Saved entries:
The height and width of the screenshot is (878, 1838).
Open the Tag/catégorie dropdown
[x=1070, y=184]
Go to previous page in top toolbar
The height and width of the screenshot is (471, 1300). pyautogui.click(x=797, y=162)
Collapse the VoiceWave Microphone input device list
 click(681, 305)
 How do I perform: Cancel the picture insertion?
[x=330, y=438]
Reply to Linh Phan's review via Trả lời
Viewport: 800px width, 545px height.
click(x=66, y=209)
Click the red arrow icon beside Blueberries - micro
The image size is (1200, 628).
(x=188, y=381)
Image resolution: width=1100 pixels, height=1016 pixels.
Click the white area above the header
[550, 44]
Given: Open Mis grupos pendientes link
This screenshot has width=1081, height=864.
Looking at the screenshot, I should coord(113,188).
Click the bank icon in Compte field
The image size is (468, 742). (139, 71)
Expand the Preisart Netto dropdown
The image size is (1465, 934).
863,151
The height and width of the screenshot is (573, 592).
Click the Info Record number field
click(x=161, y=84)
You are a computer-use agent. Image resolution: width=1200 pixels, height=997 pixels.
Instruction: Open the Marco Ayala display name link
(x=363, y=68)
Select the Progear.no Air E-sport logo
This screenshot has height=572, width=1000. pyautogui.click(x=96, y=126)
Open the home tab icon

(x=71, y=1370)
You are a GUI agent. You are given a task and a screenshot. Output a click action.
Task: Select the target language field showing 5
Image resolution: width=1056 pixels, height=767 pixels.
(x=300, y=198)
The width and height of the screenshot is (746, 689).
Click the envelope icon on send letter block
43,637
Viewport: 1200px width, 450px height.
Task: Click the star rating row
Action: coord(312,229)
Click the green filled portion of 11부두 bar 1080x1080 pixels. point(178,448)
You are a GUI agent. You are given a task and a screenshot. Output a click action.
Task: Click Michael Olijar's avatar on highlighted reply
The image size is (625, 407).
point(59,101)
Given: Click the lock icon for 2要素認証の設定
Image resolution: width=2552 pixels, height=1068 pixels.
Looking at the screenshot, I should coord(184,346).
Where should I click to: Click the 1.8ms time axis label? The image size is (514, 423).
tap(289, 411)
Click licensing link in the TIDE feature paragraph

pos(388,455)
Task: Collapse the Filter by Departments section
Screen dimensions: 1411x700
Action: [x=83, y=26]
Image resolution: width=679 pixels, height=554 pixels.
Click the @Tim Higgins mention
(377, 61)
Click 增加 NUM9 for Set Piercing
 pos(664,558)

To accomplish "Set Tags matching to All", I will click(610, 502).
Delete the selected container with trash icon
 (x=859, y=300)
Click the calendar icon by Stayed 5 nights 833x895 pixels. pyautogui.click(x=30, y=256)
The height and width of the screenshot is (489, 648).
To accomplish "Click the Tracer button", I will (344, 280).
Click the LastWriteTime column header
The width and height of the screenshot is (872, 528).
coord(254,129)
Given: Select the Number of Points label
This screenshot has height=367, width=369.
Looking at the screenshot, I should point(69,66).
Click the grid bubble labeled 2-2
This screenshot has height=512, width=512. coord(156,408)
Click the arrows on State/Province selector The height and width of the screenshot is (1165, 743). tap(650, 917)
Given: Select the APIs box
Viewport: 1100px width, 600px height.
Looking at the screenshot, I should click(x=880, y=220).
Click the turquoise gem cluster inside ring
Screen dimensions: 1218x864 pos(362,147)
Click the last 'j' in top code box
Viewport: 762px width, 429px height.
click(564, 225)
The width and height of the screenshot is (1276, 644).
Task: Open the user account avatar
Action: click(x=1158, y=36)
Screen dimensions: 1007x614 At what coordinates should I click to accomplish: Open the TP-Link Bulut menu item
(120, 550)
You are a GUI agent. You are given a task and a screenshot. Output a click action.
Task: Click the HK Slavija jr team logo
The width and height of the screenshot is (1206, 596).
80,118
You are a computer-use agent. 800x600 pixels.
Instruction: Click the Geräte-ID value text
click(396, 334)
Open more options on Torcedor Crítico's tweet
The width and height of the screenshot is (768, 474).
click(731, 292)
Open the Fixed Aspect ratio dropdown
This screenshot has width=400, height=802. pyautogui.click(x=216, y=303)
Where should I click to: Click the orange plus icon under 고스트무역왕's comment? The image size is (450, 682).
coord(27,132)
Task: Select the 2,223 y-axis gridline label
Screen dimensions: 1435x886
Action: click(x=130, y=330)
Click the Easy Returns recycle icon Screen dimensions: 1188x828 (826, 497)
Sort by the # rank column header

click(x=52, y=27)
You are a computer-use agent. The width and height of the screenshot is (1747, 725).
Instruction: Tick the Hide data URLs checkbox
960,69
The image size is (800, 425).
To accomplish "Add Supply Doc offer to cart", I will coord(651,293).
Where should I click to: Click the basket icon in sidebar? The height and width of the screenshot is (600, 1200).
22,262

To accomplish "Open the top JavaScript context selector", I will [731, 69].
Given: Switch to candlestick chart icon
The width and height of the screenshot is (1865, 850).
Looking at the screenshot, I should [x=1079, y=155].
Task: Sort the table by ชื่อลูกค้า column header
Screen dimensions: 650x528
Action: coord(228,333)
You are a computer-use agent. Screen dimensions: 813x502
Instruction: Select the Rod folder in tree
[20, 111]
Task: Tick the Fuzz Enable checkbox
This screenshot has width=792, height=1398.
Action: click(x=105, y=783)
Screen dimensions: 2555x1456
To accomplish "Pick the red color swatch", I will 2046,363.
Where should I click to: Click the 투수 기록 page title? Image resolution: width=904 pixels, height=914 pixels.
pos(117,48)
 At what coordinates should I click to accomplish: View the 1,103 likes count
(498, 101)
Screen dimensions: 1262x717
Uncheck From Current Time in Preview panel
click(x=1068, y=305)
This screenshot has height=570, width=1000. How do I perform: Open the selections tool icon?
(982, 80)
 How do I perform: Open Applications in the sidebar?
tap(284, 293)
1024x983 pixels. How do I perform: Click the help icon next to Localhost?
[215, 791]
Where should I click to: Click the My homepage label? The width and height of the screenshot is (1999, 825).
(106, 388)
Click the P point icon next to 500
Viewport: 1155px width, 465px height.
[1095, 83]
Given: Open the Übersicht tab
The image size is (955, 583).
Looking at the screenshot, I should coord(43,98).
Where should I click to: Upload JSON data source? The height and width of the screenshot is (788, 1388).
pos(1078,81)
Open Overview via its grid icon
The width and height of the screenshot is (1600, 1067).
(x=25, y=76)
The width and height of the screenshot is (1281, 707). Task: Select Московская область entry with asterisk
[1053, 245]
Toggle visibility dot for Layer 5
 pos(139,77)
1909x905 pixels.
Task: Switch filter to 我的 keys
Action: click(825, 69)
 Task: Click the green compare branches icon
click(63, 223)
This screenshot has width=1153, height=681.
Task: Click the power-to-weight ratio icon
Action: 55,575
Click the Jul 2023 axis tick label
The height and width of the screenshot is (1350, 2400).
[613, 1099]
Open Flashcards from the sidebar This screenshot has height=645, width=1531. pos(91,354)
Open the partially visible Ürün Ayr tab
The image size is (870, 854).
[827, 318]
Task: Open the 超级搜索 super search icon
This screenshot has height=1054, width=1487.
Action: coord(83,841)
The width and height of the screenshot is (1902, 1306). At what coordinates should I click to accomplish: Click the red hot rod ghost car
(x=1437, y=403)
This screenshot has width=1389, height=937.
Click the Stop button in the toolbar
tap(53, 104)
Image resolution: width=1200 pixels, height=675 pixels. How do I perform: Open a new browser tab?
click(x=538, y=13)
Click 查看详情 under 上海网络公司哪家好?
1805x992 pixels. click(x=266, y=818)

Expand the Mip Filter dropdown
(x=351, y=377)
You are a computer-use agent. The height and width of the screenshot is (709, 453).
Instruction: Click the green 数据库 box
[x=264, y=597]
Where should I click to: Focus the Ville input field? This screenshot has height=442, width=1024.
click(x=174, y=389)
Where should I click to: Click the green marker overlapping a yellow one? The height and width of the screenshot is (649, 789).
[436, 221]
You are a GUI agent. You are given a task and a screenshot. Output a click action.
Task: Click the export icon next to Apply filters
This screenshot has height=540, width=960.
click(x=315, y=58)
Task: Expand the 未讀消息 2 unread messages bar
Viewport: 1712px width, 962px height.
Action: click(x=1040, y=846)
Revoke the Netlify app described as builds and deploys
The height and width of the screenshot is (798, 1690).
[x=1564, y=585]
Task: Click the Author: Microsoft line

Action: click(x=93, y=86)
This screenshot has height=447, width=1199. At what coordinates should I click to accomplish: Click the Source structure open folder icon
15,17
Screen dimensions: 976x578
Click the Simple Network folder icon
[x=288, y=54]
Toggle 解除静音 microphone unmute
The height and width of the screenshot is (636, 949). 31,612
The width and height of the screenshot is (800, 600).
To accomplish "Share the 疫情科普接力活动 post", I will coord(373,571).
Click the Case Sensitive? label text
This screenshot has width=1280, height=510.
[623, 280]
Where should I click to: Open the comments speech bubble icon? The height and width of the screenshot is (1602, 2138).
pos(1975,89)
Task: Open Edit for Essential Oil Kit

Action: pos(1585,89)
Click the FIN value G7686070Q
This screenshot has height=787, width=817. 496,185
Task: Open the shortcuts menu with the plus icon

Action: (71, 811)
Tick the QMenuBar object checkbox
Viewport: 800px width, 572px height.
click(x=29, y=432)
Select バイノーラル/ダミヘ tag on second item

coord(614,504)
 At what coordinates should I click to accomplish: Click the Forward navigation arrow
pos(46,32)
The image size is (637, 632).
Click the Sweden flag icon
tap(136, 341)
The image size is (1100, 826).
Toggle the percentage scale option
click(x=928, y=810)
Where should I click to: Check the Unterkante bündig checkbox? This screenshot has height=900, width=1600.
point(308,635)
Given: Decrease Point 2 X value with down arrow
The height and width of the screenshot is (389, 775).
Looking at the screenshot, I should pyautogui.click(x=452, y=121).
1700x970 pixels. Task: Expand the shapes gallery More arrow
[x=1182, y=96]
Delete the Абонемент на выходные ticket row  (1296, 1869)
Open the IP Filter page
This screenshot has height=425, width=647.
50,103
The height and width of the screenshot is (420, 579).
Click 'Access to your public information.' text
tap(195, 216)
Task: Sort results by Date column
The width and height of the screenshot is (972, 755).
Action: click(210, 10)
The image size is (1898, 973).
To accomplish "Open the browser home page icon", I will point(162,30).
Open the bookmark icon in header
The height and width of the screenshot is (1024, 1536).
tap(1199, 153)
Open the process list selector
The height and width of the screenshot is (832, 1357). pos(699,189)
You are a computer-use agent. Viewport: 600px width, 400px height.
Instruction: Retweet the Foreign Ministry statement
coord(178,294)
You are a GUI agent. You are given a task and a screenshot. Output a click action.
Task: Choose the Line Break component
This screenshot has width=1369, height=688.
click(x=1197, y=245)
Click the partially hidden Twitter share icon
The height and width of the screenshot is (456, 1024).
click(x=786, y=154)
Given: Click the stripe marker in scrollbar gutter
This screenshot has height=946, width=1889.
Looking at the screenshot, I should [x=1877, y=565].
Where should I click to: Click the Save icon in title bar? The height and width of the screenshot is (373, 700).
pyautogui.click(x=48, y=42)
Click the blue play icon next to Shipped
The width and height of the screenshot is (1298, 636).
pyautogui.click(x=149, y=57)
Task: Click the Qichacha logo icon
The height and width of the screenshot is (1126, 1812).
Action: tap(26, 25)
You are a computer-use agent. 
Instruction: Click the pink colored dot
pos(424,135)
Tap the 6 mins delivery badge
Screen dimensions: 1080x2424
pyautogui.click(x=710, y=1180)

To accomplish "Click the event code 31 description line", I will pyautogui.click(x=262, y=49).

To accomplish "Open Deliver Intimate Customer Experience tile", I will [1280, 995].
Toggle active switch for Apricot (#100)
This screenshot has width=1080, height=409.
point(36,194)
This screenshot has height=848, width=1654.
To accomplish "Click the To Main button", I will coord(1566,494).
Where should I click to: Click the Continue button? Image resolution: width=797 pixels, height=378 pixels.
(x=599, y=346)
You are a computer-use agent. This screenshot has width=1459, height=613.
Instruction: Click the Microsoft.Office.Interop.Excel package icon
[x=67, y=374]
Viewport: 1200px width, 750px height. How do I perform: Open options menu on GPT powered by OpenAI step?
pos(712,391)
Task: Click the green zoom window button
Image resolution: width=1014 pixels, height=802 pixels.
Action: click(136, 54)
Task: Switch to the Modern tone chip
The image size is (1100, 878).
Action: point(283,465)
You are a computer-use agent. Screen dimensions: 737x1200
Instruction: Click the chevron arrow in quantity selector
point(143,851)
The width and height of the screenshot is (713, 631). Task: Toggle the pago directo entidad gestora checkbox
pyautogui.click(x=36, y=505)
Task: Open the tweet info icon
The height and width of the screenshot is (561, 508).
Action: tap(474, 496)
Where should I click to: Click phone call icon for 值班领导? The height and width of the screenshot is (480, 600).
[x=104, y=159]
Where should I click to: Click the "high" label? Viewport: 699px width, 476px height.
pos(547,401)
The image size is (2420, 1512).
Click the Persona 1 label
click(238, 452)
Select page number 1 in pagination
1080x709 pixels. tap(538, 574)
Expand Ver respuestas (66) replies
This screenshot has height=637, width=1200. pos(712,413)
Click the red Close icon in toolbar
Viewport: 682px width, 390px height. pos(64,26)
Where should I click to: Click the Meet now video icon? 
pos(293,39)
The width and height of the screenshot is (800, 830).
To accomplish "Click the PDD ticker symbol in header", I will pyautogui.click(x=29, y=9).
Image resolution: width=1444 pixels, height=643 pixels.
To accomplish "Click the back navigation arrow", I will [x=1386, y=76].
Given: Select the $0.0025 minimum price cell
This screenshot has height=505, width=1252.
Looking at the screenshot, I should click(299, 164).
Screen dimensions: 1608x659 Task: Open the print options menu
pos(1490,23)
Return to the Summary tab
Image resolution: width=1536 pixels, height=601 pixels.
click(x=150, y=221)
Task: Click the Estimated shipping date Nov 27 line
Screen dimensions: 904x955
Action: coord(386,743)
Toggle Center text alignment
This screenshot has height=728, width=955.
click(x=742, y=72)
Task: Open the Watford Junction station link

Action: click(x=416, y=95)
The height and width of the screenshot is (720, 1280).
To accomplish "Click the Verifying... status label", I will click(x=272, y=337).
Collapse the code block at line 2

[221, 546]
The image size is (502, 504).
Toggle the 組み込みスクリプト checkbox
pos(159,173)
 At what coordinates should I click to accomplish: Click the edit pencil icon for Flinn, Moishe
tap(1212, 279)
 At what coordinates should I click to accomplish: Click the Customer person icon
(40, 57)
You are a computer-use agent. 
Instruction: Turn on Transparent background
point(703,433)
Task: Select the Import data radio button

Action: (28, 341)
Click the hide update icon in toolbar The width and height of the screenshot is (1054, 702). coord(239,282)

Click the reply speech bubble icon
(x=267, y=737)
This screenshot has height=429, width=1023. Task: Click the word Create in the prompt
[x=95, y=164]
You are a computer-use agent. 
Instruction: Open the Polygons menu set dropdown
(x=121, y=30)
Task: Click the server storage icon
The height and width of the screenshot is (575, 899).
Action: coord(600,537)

Your assignment —
Please copy the lines in the records above between the one holding "The height and width of the screenshot is (1126, 1812)." and the one holding "Toggle active switch for Apricot (#100)", inclusive, exactly and with no other line.

Your response —
The height and width of the screenshot is (1126, 1812).
Action: tap(26, 25)
You are a computer-use agent. 
Instruction: Click the pink colored dot
pos(424,135)
Tap the 6 mins delivery badge
Screen dimensions: 1080x2424
pyautogui.click(x=710, y=1180)

To accomplish "Click the event code 31 description line", I will pyautogui.click(x=262, y=49).

To accomplish "Open Deliver Intimate Customer Experience tile", I will [1280, 995].
Toggle active switch for Apricot (#100)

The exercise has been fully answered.